--- Assignment ---
Please output the listing below character for character and omit the images.

>>>>

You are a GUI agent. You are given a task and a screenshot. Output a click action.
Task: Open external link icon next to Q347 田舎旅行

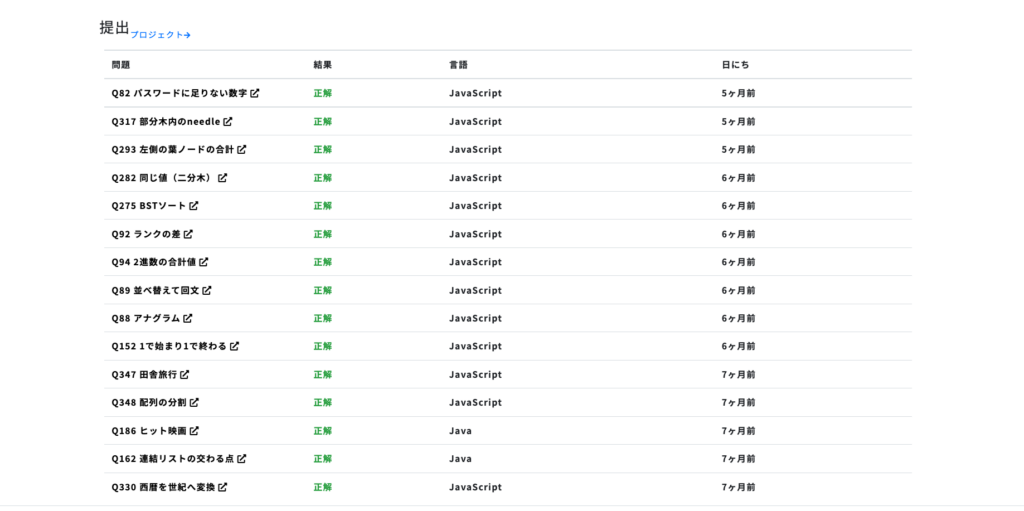click(185, 374)
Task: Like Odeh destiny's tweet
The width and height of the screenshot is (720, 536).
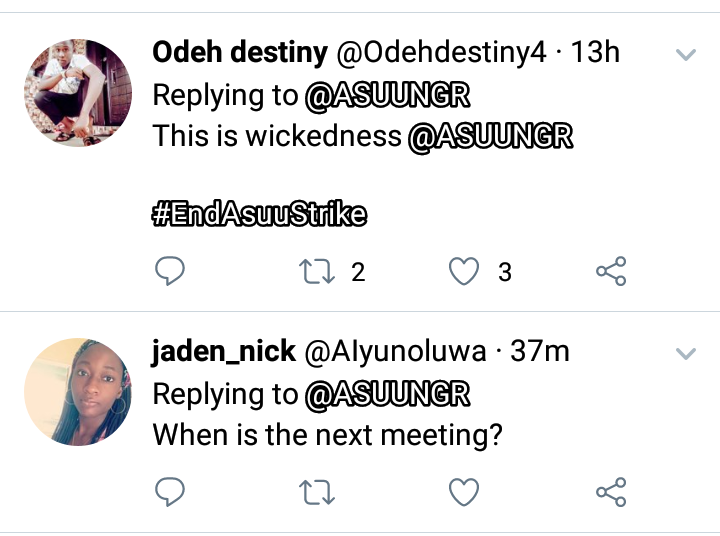Action: 463,270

<<<<

--- Solution to this problem ---
You are a GUI agent. You are given a task and a screenshot. Output a click action.
Task: Open external link icon next to Q347 田舎旅行

click(185, 374)
Task: Like Odeh destiny's tweet
The width and height of the screenshot is (720, 536).
Action: 463,270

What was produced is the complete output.